** Stated task **
Reproduce the following records word for word, line by line, with nothing changed.

— Begin Task inputs —

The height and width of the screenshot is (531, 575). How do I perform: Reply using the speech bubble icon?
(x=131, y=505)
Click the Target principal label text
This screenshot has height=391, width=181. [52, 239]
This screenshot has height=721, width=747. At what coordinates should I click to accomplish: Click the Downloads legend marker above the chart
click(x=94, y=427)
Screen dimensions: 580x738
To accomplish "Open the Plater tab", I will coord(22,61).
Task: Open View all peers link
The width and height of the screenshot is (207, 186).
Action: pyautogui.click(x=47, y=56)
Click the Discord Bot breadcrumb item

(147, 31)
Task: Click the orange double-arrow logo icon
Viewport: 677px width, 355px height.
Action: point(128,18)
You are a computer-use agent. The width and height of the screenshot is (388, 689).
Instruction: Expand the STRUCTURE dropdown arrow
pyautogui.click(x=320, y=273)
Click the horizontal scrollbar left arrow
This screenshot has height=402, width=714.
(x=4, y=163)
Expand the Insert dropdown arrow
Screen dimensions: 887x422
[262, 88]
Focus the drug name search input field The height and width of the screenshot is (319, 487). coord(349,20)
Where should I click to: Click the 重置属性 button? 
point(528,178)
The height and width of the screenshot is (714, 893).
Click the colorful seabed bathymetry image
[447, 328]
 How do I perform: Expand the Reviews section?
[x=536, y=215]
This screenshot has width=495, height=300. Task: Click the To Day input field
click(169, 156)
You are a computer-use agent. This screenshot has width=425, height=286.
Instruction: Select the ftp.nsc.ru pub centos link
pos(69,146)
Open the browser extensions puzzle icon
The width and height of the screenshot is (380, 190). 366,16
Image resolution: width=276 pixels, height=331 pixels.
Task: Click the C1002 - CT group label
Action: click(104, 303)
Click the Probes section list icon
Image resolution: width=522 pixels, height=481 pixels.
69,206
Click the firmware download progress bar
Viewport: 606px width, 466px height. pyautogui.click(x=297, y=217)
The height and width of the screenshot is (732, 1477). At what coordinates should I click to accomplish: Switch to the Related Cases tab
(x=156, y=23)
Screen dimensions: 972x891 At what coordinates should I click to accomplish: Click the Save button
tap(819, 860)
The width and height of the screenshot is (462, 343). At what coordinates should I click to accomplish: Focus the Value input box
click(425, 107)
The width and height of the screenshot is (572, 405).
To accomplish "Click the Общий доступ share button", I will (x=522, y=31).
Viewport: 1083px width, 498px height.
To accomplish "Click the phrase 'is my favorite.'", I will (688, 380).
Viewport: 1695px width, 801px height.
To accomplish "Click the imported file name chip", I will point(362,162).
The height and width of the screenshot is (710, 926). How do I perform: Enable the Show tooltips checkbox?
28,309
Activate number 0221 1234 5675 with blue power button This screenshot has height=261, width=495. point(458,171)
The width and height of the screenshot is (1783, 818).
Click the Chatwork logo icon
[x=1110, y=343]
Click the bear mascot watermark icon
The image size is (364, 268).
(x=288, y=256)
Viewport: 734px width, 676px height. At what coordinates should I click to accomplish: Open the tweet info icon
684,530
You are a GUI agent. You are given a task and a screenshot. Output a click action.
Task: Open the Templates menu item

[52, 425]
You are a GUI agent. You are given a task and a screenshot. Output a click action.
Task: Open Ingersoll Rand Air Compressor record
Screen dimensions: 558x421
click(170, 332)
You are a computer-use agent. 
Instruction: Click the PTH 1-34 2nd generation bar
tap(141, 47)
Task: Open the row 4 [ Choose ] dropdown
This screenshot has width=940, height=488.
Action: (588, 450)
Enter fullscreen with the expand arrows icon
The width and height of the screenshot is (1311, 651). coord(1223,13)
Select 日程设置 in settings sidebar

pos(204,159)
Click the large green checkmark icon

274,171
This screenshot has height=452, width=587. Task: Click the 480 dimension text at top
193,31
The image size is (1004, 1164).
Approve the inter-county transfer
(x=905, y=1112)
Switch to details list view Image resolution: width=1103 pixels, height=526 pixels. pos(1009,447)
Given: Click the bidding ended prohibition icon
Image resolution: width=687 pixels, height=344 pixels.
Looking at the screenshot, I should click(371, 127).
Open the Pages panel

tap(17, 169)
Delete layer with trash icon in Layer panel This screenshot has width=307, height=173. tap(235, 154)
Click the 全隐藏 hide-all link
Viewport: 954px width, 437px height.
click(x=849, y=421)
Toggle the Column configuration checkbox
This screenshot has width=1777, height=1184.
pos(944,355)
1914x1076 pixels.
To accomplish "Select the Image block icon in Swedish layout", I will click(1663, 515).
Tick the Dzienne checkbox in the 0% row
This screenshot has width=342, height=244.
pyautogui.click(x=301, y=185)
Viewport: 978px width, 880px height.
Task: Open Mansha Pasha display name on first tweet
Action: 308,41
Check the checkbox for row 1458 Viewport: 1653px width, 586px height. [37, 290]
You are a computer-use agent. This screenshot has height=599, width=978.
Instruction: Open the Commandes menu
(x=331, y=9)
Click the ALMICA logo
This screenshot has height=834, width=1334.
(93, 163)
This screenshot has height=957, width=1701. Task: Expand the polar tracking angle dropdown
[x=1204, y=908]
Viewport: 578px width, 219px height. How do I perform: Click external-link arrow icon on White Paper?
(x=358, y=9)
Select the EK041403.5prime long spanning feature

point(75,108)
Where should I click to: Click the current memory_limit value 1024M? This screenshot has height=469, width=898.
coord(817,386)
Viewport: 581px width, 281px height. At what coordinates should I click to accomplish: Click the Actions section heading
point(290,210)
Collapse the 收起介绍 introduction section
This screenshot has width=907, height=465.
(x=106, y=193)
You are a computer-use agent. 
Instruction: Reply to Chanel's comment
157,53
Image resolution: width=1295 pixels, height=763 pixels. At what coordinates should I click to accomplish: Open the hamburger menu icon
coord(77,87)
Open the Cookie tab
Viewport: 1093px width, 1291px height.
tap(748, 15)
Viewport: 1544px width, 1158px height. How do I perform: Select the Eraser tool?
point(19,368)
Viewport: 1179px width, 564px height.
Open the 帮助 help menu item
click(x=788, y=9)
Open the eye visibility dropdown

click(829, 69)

— End Task inputs —

** Result of the exercise **
The height and width of the screenshot is (531, 575). How do I perform: Reply using the speech bubble icon?
(x=131, y=505)
Click the Target principal label text
This screenshot has height=391, width=181. [52, 239]
This screenshot has height=721, width=747. At what coordinates should I click to accomplish: Click the Downloads legend marker above the chart
click(x=94, y=427)
Screen dimensions: 580x738
To accomplish "Open the Plater tab", I will coord(22,61).
Task: Open View all peers link
The width and height of the screenshot is (207, 186).
Action: pyautogui.click(x=47, y=56)
Click the Discord Bot breadcrumb item

(147, 31)
Task: Click the orange double-arrow logo icon
Viewport: 677px width, 355px height.
Action: point(128,18)
You are a computer-use agent. The width and height of the screenshot is (388, 689).
Instruction: Expand the STRUCTURE dropdown arrow
pyautogui.click(x=320, y=273)
Click the horizontal scrollbar left arrow
This screenshot has height=402, width=714.
(x=4, y=163)
Expand the Insert dropdown arrow
Screen dimensions: 887x422
[262, 88]
Focus the drug name search input field The height and width of the screenshot is (319, 487). coord(349,20)
Where should I click to: Click the 重置属性 button? 
point(528,178)
The height and width of the screenshot is (714, 893).
Click the colorful seabed bathymetry image
[447, 328]
 How do I perform: Expand the Reviews section?
[x=536, y=215]
This screenshot has width=495, height=300. Task: Click the To Day input field
click(169, 156)
You are a computer-use agent. This screenshot has width=425, height=286.
Instruction: Select the ftp.nsc.ru pub centos link
pos(69,146)
Open the browser extensions puzzle icon
The width and height of the screenshot is (380, 190). 366,16
Image resolution: width=276 pixels, height=331 pixels.
Task: Click the C1002 - CT group label
Action: click(104, 303)
Click the Probes section list icon
Image resolution: width=522 pixels, height=481 pixels.
69,206
Click the firmware download progress bar
Viewport: 606px width, 466px height. pyautogui.click(x=297, y=217)
The height and width of the screenshot is (732, 1477). At what coordinates should I click to accomplish: Switch to the Related Cases tab
(x=156, y=23)
Screen dimensions: 972x891 At what coordinates should I click to accomplish: Click the Save button
tap(819, 860)
The width and height of the screenshot is (462, 343). At what coordinates should I click to accomplish: Focus the Value input box
click(425, 107)
The width and height of the screenshot is (572, 405).
To accomplish "Click the Общий доступ share button", I will (x=522, y=31).
Viewport: 1083px width, 498px height.
To accomplish "Click the phrase 'is my favorite.'", I will (688, 380).
Viewport: 1695px width, 801px height.
To accomplish "Click the imported file name chip", I will point(362,162).
The height and width of the screenshot is (710, 926). How do I perform: Enable the Show tooltips checkbox?
28,309
Activate number 0221 1234 5675 with blue power button This screenshot has height=261, width=495. point(458,171)
The width and height of the screenshot is (1783, 818).
Click the Chatwork logo icon
[x=1110, y=343]
Click the bear mascot watermark icon
The image size is (364, 268).
(x=288, y=256)
Viewport: 734px width, 676px height. At what coordinates should I click to accomplish: Open the tweet info icon
684,530
You are a GUI agent. You are given a task and a screenshot. Output a click action.
Task: Open the Templates menu item

[52, 425]
You are a GUI agent. You are given a task and a screenshot. Output a click action.
Task: Open Ingersoll Rand Air Compressor record
Screen dimensions: 558x421
click(170, 332)
You are a computer-use agent. 
Instruction: Click the PTH 1-34 2nd generation bar
tap(141, 47)
Task: Open the row 4 [ Choose ] dropdown
This screenshot has width=940, height=488.
Action: (588, 450)
Enter fullscreen with the expand arrows icon
The width and height of the screenshot is (1311, 651). coord(1223,13)
Select 日程设置 in settings sidebar

pos(204,159)
Click the large green checkmark icon

274,171
This screenshot has height=452, width=587. Task: Click the 480 dimension text at top
193,31
The image size is (1004, 1164).
Approve the inter-county transfer
(x=905, y=1112)
Switch to details list view Image resolution: width=1103 pixels, height=526 pixels. pos(1009,447)
Given: Click the bidding ended prohibition icon
Image resolution: width=687 pixels, height=344 pixels.
Looking at the screenshot, I should click(371, 127).
Open the Pages panel

tap(17, 169)
Delete layer with trash icon in Layer panel This screenshot has width=307, height=173. tap(235, 154)
Click the 全隐藏 hide-all link
Viewport: 954px width, 437px height.
click(x=849, y=421)
Toggle the Column configuration checkbox
This screenshot has width=1777, height=1184.
pos(944,355)
1914x1076 pixels.
To accomplish "Select the Image block icon in Swedish layout", I will click(1663, 515).
Tick the Dzienne checkbox in the 0% row
This screenshot has width=342, height=244.
pyautogui.click(x=301, y=185)
Viewport: 978px width, 880px height.
Task: Open Mansha Pasha display name on first tweet
Action: 308,41
Check the checkbox for row 1458 Viewport: 1653px width, 586px height. [37, 290]
You are a computer-use agent. This screenshot has height=599, width=978.
Instruction: Open the Commandes menu
(x=331, y=9)
Click the ALMICA logo
This screenshot has height=834, width=1334.
(93, 163)
This screenshot has height=957, width=1701. Task: Expand the polar tracking angle dropdown
[x=1204, y=908]
Viewport: 578px width, 219px height. How do I perform: Click external-link arrow icon on White Paper?
(x=358, y=9)
Select the EK041403.5prime long spanning feature

point(75,108)
Where should I click to: Click the current memory_limit value 1024M? This screenshot has height=469, width=898.
coord(817,386)
Viewport: 581px width, 281px height. At what coordinates should I click to accomplish: Click the Actions section heading
point(290,210)
Collapse the 收起介绍 introduction section
This screenshot has width=907, height=465.
(x=106, y=193)
You are a computer-use agent. 
Instruction: Reply to Chanel's comment
157,53
Image resolution: width=1295 pixels, height=763 pixels. At what coordinates should I click to accomplish: Open the hamburger menu icon
coord(77,87)
Open the Cookie tab
Viewport: 1093px width, 1291px height.
tap(748, 15)
Viewport: 1544px width, 1158px height. How do I perform: Select the Eraser tool?
point(19,368)
Viewport: 1179px width, 564px height.
Open the 帮助 help menu item
click(x=788, y=9)
Open the eye visibility dropdown

click(829, 69)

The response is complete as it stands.